Ca faisait bien longtemps que je ne m’étais plus planté devant l’écran pour un rendez-vous télévisé. Du flux, oui, des films, des séries, quelques bouts d’émissions piochés au petit bonheur – pour le reste, Twitter, Facebook et Fullhdready font amplement l’affaire.

Bizarre d’attendre le moment du début. Sur TF1 qui plus est. Propagande en direct. Crédibilité zéro. Pas fou, sur Europe 1, on avait pris la précaution de préciser que nul n’avait vérifié ni orienté les questions des intervenants, laissés entièrement libres de leur expression.
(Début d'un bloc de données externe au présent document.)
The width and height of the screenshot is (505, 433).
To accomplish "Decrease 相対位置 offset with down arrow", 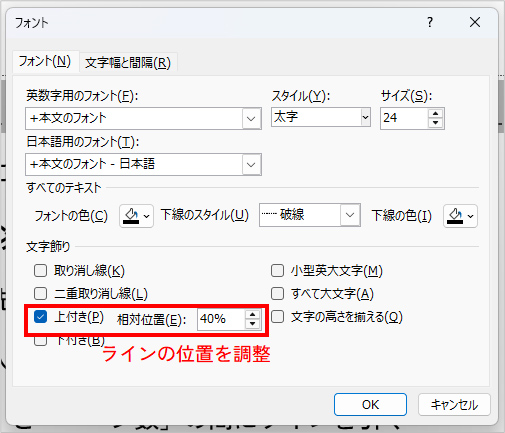I will tap(253, 324).
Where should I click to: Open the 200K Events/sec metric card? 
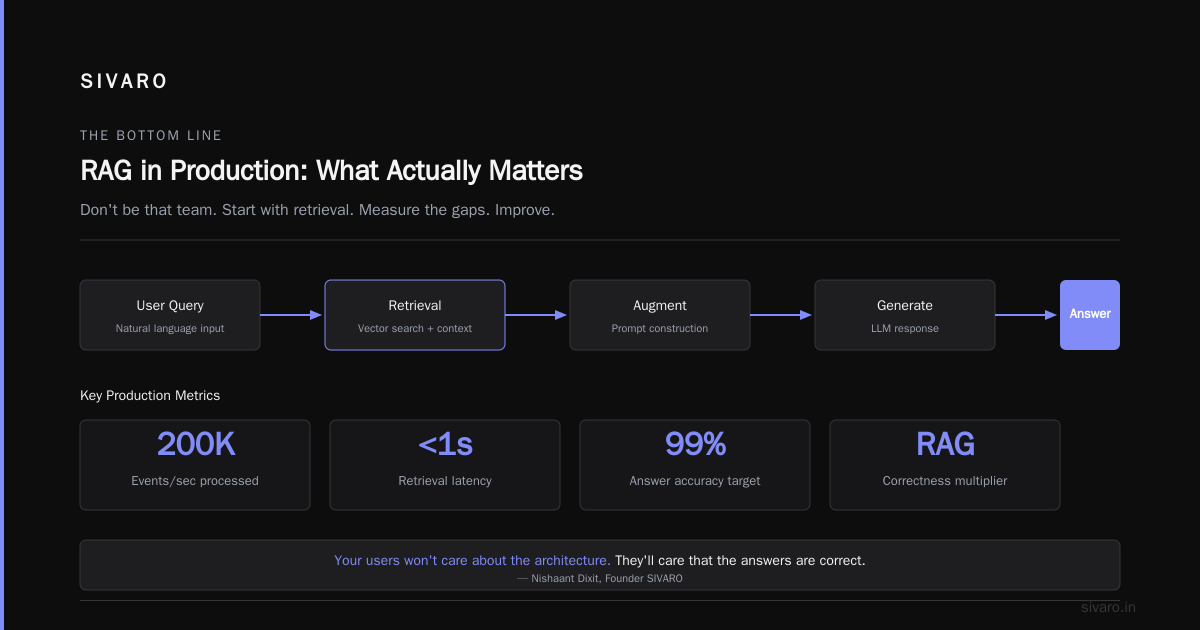(195, 465)
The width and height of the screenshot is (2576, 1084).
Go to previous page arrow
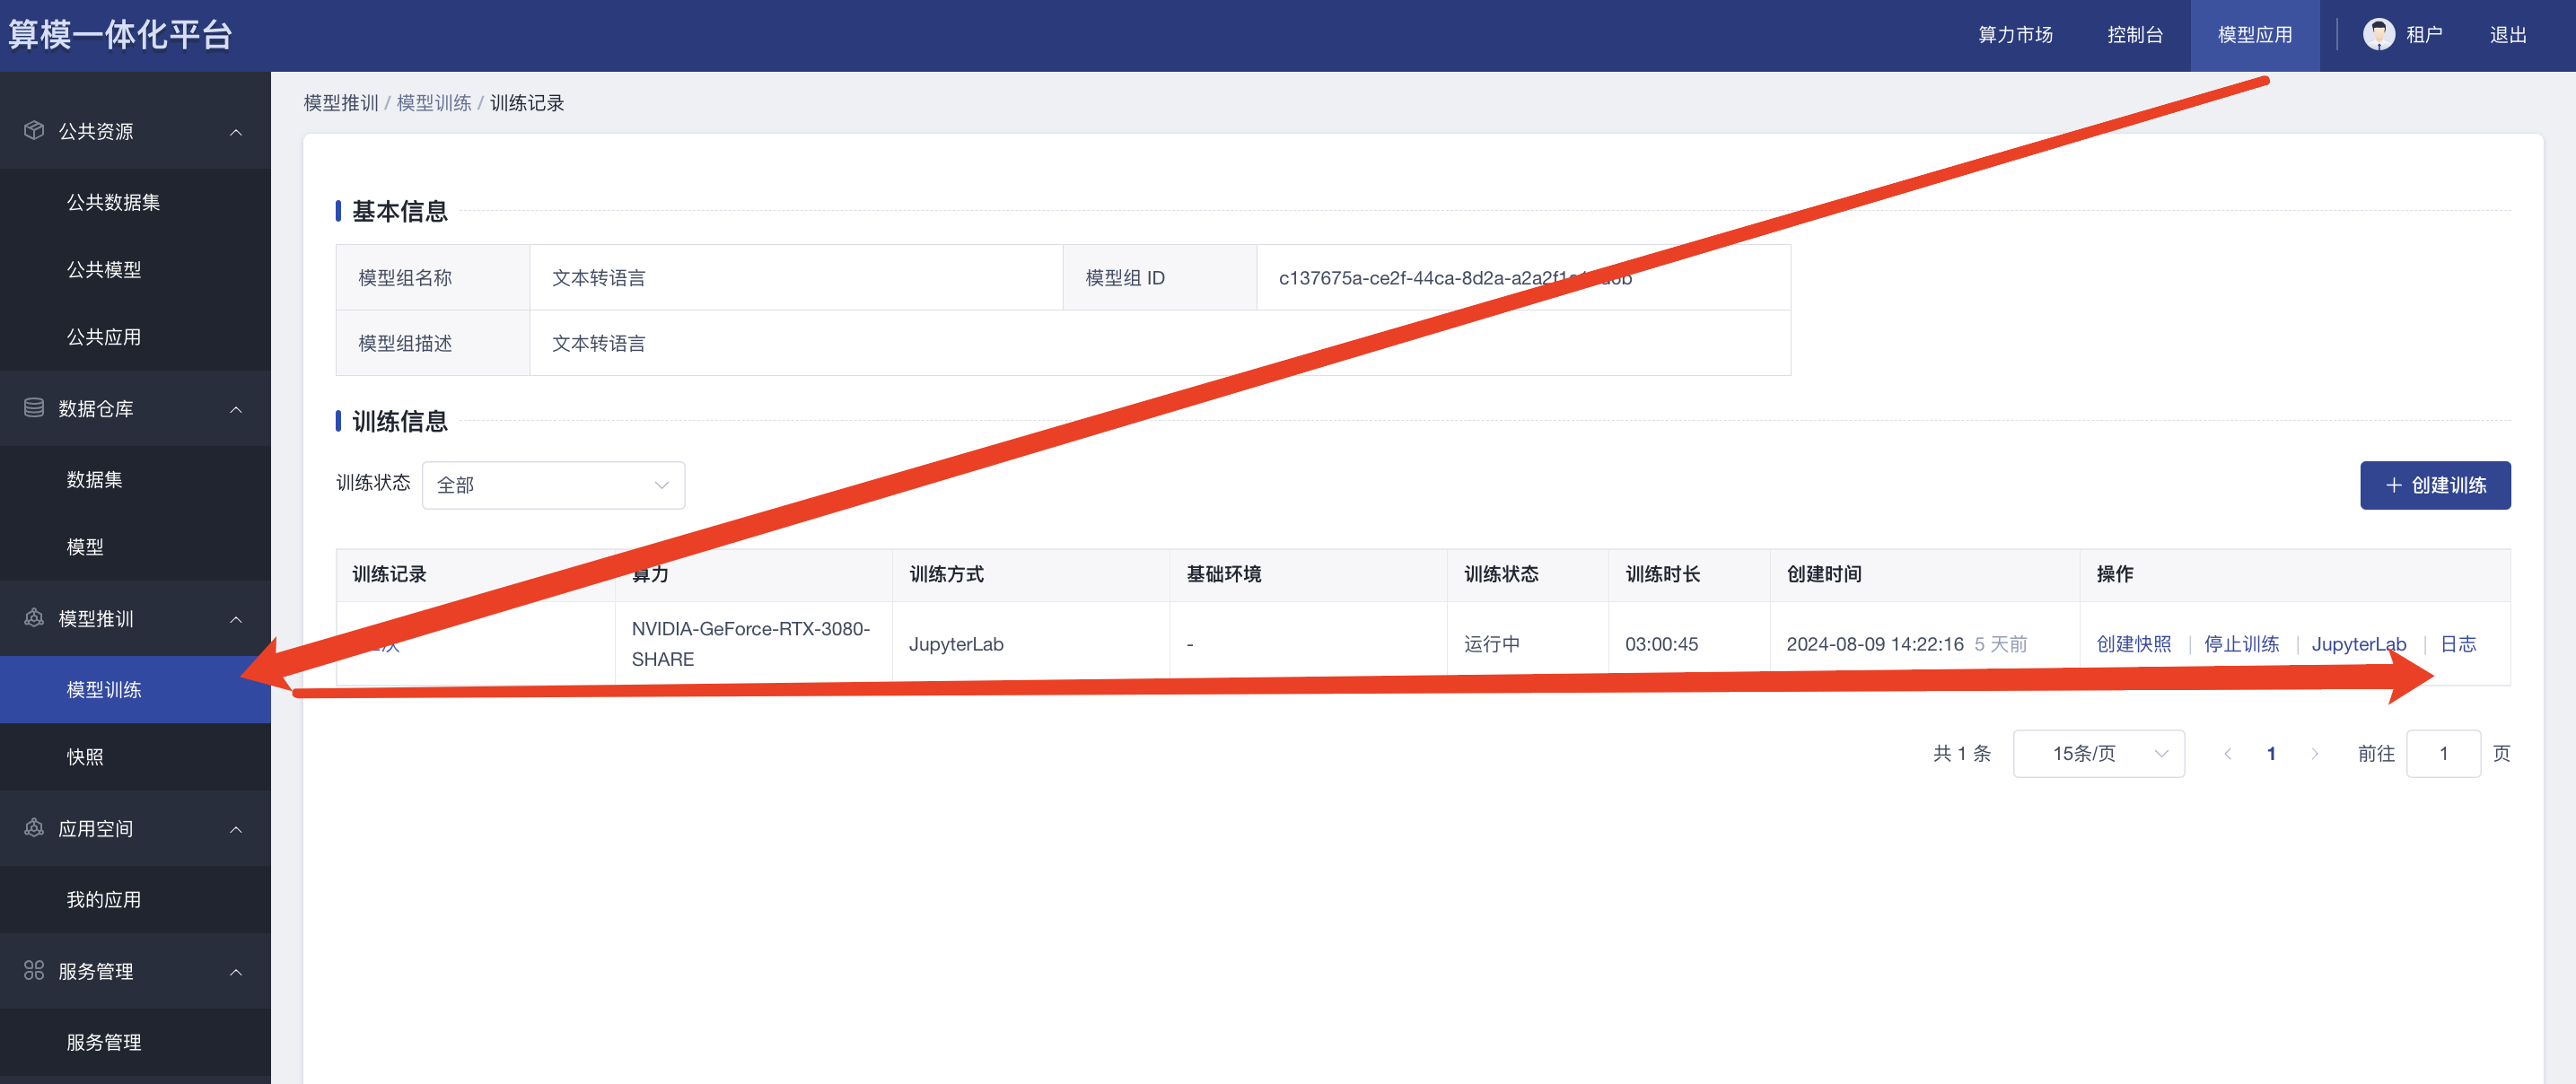click(x=2227, y=754)
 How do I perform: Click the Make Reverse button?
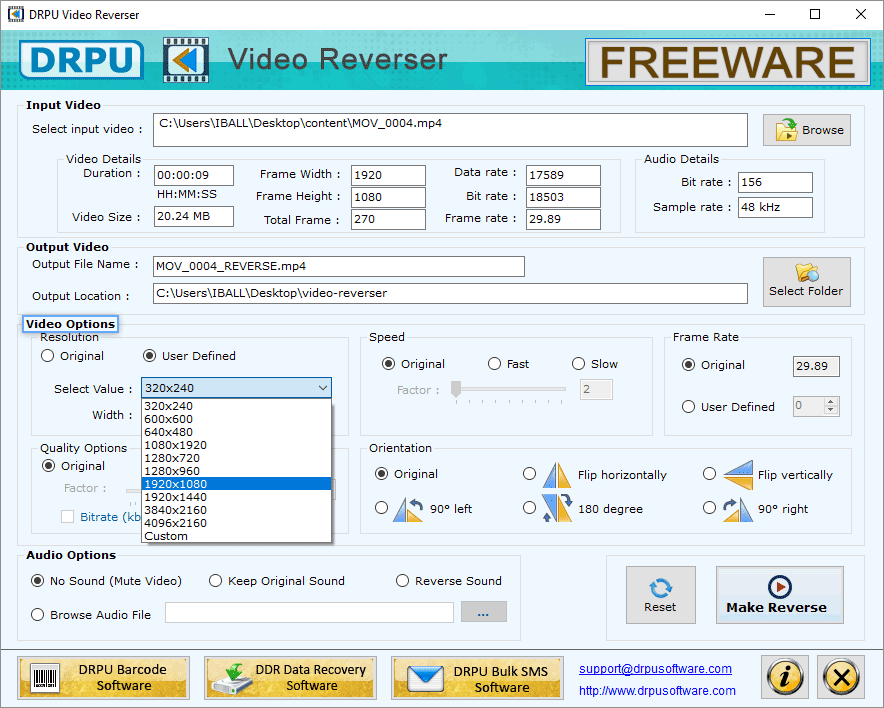780,595
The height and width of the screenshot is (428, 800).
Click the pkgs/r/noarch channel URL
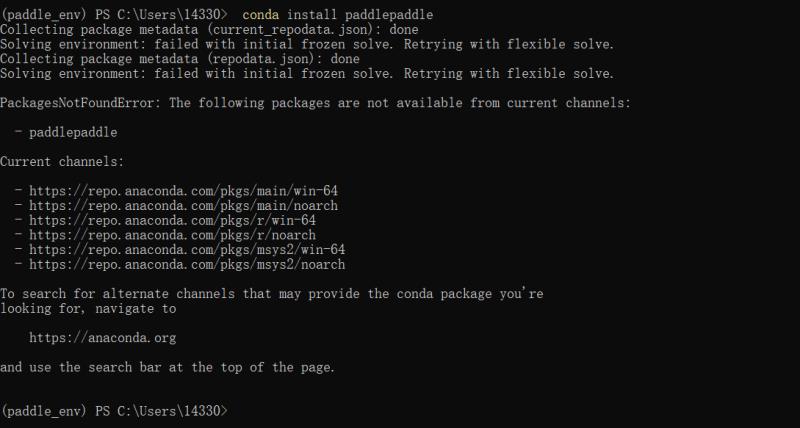(172, 235)
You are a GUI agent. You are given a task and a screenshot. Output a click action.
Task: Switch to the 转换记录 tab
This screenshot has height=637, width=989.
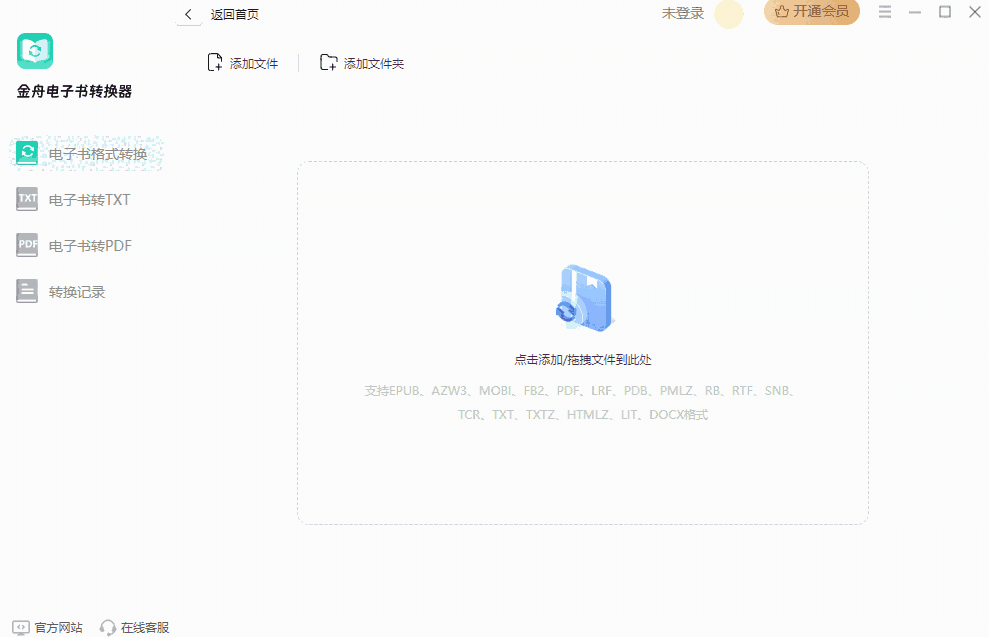coord(75,291)
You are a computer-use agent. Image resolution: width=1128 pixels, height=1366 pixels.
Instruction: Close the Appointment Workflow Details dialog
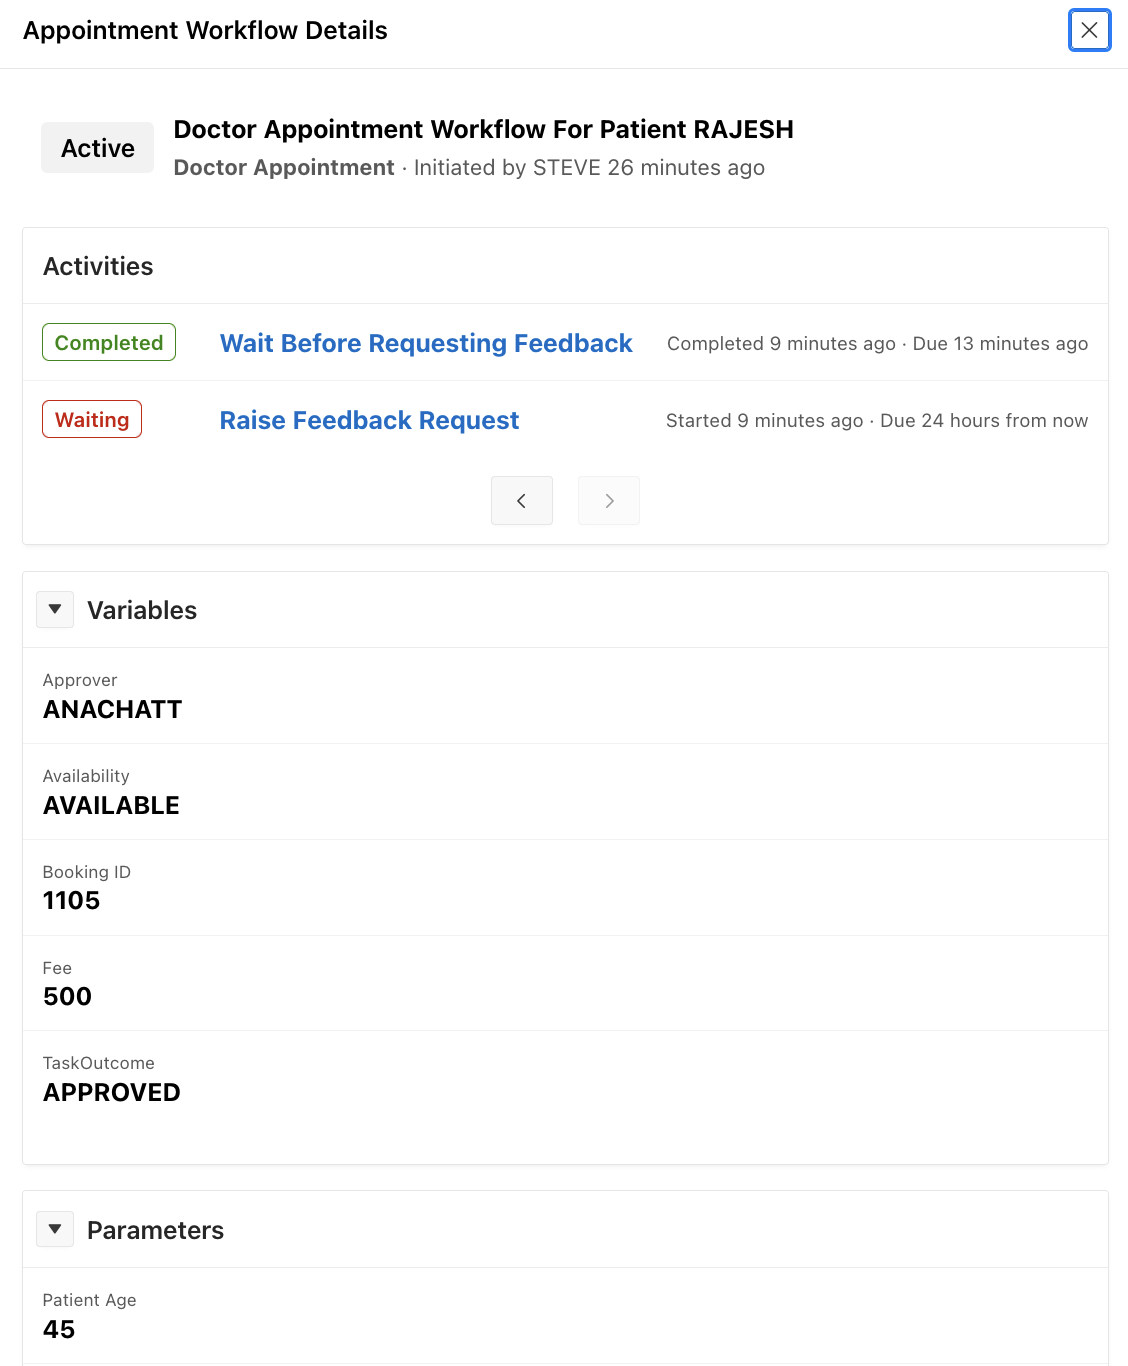pyautogui.click(x=1089, y=30)
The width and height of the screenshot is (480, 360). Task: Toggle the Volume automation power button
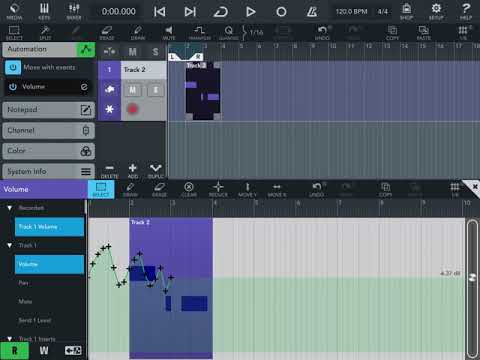point(13,87)
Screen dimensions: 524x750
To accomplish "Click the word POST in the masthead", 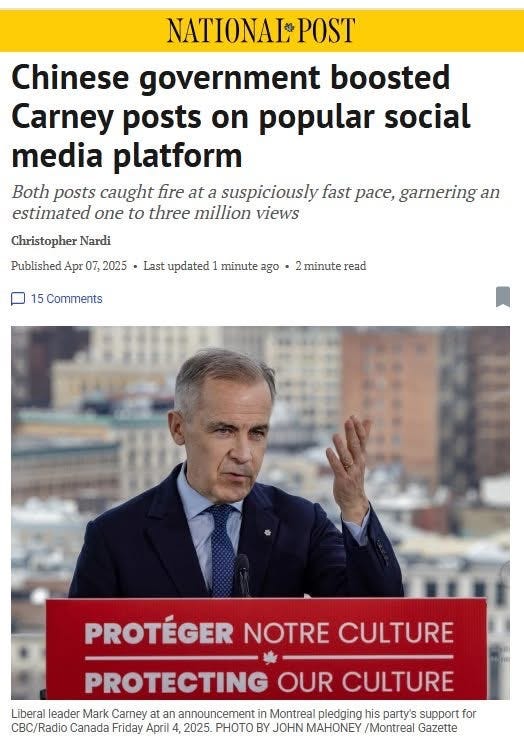I will (327, 30).
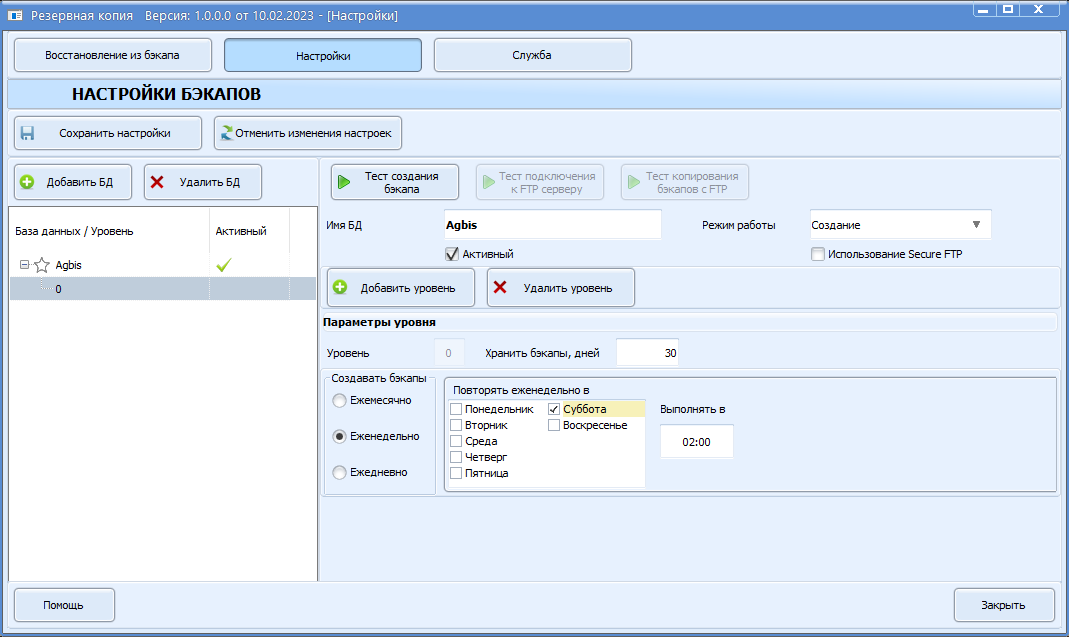Click the star icon next to Agbis
Viewport: 1069px width, 637px height.
click(x=42, y=265)
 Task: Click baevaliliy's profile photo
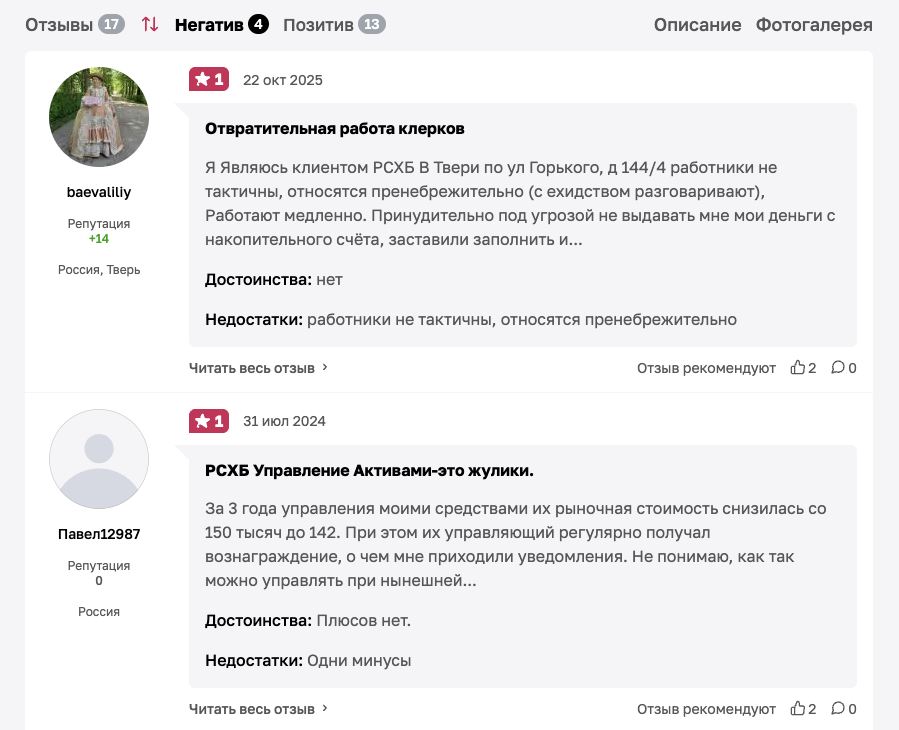tap(98, 116)
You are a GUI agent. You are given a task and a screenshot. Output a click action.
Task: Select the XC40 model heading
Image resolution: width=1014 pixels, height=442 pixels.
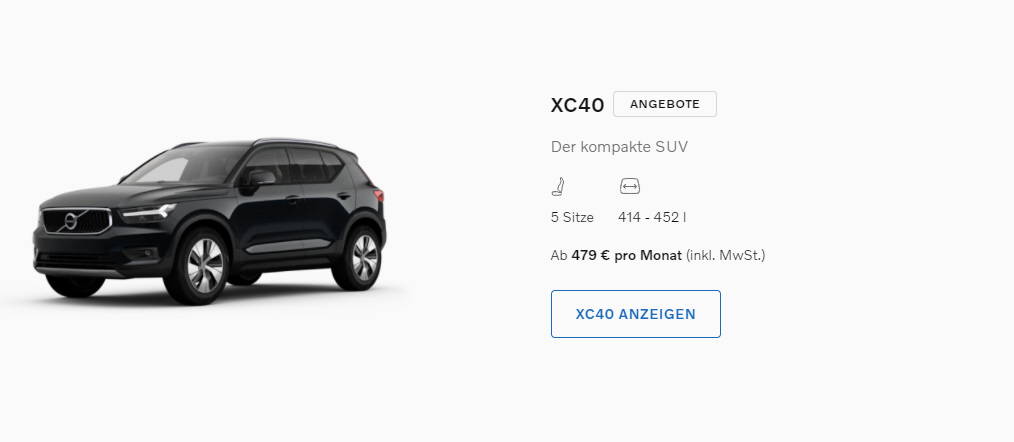click(x=577, y=105)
Mais au bout du troisième, avec les chiffres sur le bout des doigts et les détails ultra-précis mobilisés par le président comme à la parade, on avait vite compris. Pas besoin de mettre sur écoute les fameux « Français », puisqu’ils avaient préalablement fait l’objet d’interviews par la chaîne, et que leur identité était connue. Sarkozy avait bien bûché ses dossiers, anticipé chaque thématique, et avait réponse à tout. Pour le reste, Pernaut veillait au grain, retirant prestement la parole au moindre faux-pas.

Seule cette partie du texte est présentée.